Here I'm ripping off the layers of peal ply and breather fabric. The final laminate is smooth and pretty.
I'm following the Nelson Factory build procedure. They squeegee cab-o-sil and epoxy, tinted yellow, to fill the weave. Here you can see how brilliant this technique is. The yellow tint provides excellent visual help in determining where the epoxy is filling as needed and where it needs to be squeegeed more. This yellow ring is where my Divinycell insert is located for the leash plug.

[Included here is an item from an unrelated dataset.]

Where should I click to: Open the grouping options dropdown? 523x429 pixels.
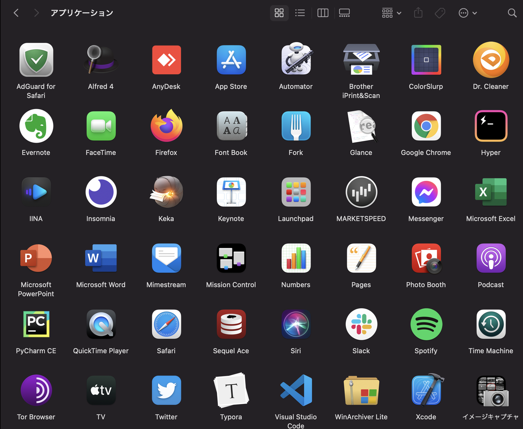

After the yellow cab-o-sil epoxy step, I applied plain epoxy tinted blue. The blue epoxy is the true hot coat. All applied by squeegee. Tomorrow the spot putty coats will be applied. All this extra work to apply a hot coat is just to save weight. With standard surfboard construction, the hot coat is applied with a brush to allow it to flow level and finish out pretty. The problem with that method is epoxy is very thick, so the hot coat ends up being thick and heavy. Using the Nelson Factory (windsurfer) technique allowed me to use about 1/8 the resin I used on my previous board, done the standard surfboard way.
The board weighs 17.5 lbs straight out of the bag. Tomorrow I'll know the weight with hot coat and then I'll have a good guess at the final weight with fin box and paint.